Document text ->
## start

Neither cobalt film nor cobalt particles can be produced from an electroless bath which is not basic. Most work on the production of continuous cobalt-phosphorus films by electroless plating has been done in basic baths in which the pH is controlled with ammonium hydroxide.

However, other bases have been used in these bath compositions. Ingredients which form complexes or chelates with cobalt cations are also normally included in electroless plating baths. One of the chief reasons for utilizing complexing agents in a bath is to prevent the formation of cobalt hydroxide. complexing and chelating agents include, for example, ammonia, the primary, secondary and tertiary amines, imines, monoand di-carboxy groups, saturated unsubstituted short chain aliphatic dicarboxycylic anions, and hydroxy groups. Control of coercivity in electrolessly plated cobalt film by controlling the concentrations or ratios of complexing and of chelating agents has been taught, for example, in US. Pats. 3,360,397; 3,423,214; and 3,446,657 and Tsu et al.: IBM Technical Disclosure Bulletin, volume 4, No. 8, page 52, January 1962. However, other than the requirement that the temperature be practically operative, no relationship between complexing agents, hydroxyl ion source, and bath temperature to control film coercivity is known to have been reported.

The present invention provides a highly effective technique for producing finely divided magnetic cobalt-phosphorus particles having selectively controlled high coercivity by controlled decomposition of a bath having a selected temperature, and in which the hydroxyl ions are provided by a non-complexing base.

The production of magnetic recording media, for example, including particles having controlled coercivity is critically important for data processing uses. This is so because such magnetic compositions require that they be fabricated to possess a predetermined coercivity and thereby function predictably as tapes, loops, drums, disks, and the like. The coercivity desired may vary from one application to another. It is therefore seen that there is a great need for a technique for forming magnetic particles having predictable and reproducible controlled coercivity.

SUMMARY OF THE INVENTION It is an object of the present invention to provide new and improved techniques for manufacturing finely divided magnetic cobalt-phosphorus alloy particle compositions having selectively controlled high coercivity.

Another object of this invention is to provide a cobaltphosphorus alloy particle composition in finely divided form having selected magnetic properties suitable for use, for example, in magnetic recording media, permanent magnets, magnetic cores, and in magnetically responsive fluid suspensions.

It is a further object of this invention to provide a method of making magnetic cobalt-phosphorus particles from an electroless type of cobalt bath that allows the choice of the coercivity magnitude of the resulting cobaltphosphorus particles by utilizing a non-complexing base and bath and controlling the bath temperature.

The present invention also relates to a method of making finely divided magnetic cobalt-phosphorus alloy particles by dissolving a salt of cobalt in a bath, rendered basic by a non-complexing source of hydroxyl ions and reducing the metal salt with hypophosphite anion while selectively controlling the temperature of the bath, thereby precipitating cobalt-phosphorus particles with selectively controlled high coercivity by chemical oxidationreduction.

## end

Given instruction 1 -> List the uses that the cobalt-phosphorus patent text gives as examples for the finely divided particle composition.
Given instruction 2 -> Write out the stretch of the cobalt-phosphorus patent text from "Neither cobalt film" through "with ammonium hydroxide.", switching "ammonium hydroxide" to "sodium hydroxide".

Information provided ->
## start

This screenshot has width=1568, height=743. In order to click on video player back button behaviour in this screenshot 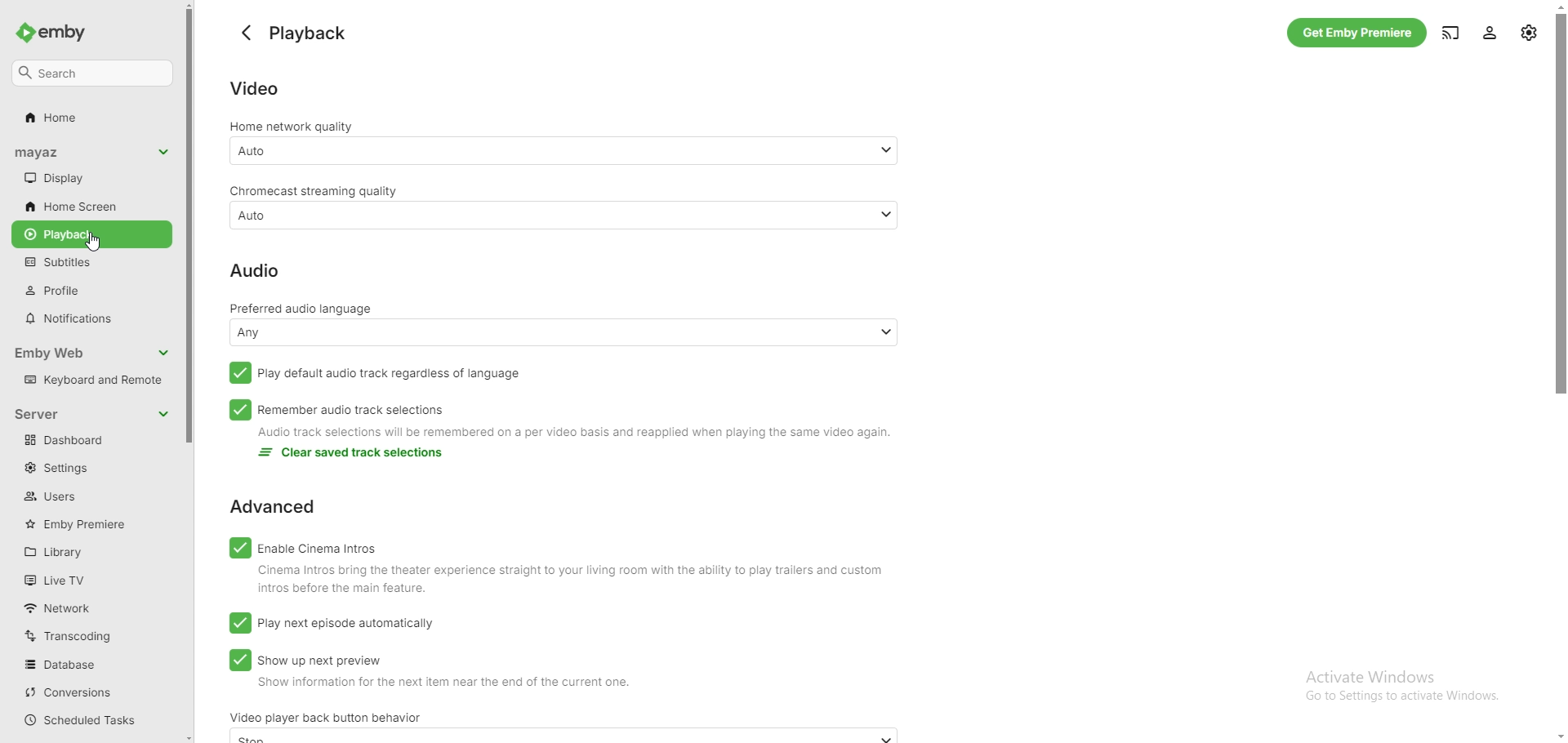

## end

Final answer 1 ->
- Magnetic recording media
- Permanent magnets
- Magnetic cores
- Magnetically responsive fluid suspensions

Final answer 2 ->
Neither cobalt film nor cobalt particles can be produced from an electroless bath which is not basic. Most work on the production of continuous cobalt-phosphorus films by electroless plating has been done in basic baths in which the pH is controlled with sodium hydroxide.